Wema, jeden z największych w Polsce dystrybutorów płytek ceramicznych, postanowiła na razie nie składać prospektu emisyjnego w Komisji Nadzoru Finansowego. - Dokument jest właściwie gotowy, ale sytuacja na giełdzie nie zachęca nas do spieszenia się z wejściem na parkiet. Zastanawiamy się, czy nie przesunąć oferty na przyszły rok. Zobaczymy, jaka będzie koniunktura na rynku. Na pewno przez najbliższe trzy miesiące nie złożymy prospektu - powiedział Zbigniew Łobacz, przewodniczący rady nadzorczej i główny właściciel firmy. Dodał, że spółka rozważa też inne rozwiązania, które pozwoliłyby jej na bardzo dynamiczny rozwój. - To, którą opcję wybierzemy powinno się wyjaśnić właśnie w ciągu trzech miesięcy - stwierdził. Prospekt spółki miał trafić do KNF na przełomie kwietnia i maja, a oferta, obejmująca akcje nowe i część istniejących, miała się odbyć w drugiej połowie tego roku.
Łobacz ocenił, że w obecnej sytuacji na giełdzie spółce trudniej byłoby uzyskać wpływy z emisji na oczekiwanym poziomie. Zapowiadając w ubiegłym roku ofertę, wskazał, że jej wartość może sięgnąć 100 mln zł. Potem oczekiwania były korygowane, najpierw do 70-100 mln zł. W połowie lutego właściciel mówił, że wartość oferty mogłaby być jeszcze mniejsza.
Jednym z celów emisyjnych spółki miało być pozyskanie środków na sfinansowanie budowy centrum dystrybucyjnego, które miało kosztować około 20 mln zł. Środki z emisji miały też pójść na powiększenie sieci salonów sprzedaży.
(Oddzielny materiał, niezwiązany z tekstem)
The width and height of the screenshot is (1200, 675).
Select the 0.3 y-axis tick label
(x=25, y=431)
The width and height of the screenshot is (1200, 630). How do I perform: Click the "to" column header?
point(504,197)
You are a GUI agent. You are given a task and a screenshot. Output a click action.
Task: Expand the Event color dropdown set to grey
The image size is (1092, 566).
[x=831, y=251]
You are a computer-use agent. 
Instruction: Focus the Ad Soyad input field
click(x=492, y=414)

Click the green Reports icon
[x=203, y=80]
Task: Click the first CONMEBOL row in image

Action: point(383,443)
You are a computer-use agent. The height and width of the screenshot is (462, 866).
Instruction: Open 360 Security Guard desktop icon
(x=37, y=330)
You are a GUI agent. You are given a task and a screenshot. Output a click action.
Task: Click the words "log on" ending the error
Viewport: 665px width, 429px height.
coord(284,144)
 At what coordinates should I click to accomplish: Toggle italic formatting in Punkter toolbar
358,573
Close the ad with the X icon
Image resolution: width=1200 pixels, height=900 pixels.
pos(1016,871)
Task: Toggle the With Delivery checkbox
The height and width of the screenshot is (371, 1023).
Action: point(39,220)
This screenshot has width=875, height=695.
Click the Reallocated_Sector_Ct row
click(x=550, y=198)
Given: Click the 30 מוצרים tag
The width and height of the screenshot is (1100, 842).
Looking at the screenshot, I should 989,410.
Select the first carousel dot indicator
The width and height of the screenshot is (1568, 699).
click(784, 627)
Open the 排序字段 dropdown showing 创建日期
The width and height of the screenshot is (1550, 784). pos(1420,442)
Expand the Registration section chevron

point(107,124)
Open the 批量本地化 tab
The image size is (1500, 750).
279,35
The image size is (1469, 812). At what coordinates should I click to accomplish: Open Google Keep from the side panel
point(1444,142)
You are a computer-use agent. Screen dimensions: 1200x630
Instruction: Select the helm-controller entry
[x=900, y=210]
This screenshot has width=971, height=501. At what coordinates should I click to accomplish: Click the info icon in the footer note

W sumie w tym i w przyszłym roku firma planowała inwestycje za około 40 mln zł. - Budowa centrum dystrybucyjnego nie jest dla nas priorytetem, więc możemy przesunąć ten projekt. Poza tym udało nam się pozyskać na wynajem nowe lokalizacje pod kolejne salony, nie musimy więc ich budować i tym samym ponosić większych kosztów - wskazał Łobacz. - Możemy więc się rozwijać na razie bez środków z giełdy, tym bardziej że poprawiamy zyski - dodał.
W 2007 r., według wstępnych danych, Wema zwiększyła zysk netto do 16,5 mln zł z 6,2 mln zł w 2006 r., a przychody do ponad 190 mln zł ze 148 mln zł. - W tym roku spodziewamy się około 20 mln zł zysku netto i przychodów w granicach 220-230 mln zł - powiedział Łobacz.
Wema jest dystrybutorem płytek m.in. Opoczna, Cersanitu, Nowej Gali, Polcoloritu oraz materiałów wyposażenia łazienek, m.in. ceramiki sanitarnej Cersanitu. Oferuje produkty firm polskich i zagranicznych. Sprzedaż produktów z importu przynosi jej około 40 proc. przychodów, w tym 70 proc. wpływów przypada na asortyment sprowadzany z Dalekiego Wschodu. Sieć salonów Wemy liczy 16 punktów (dwa z nich to salony franczyzowe). Obecnie uruchamiane są trzy placówki. Przed końcem roku mają ruszyć kolejne trzy.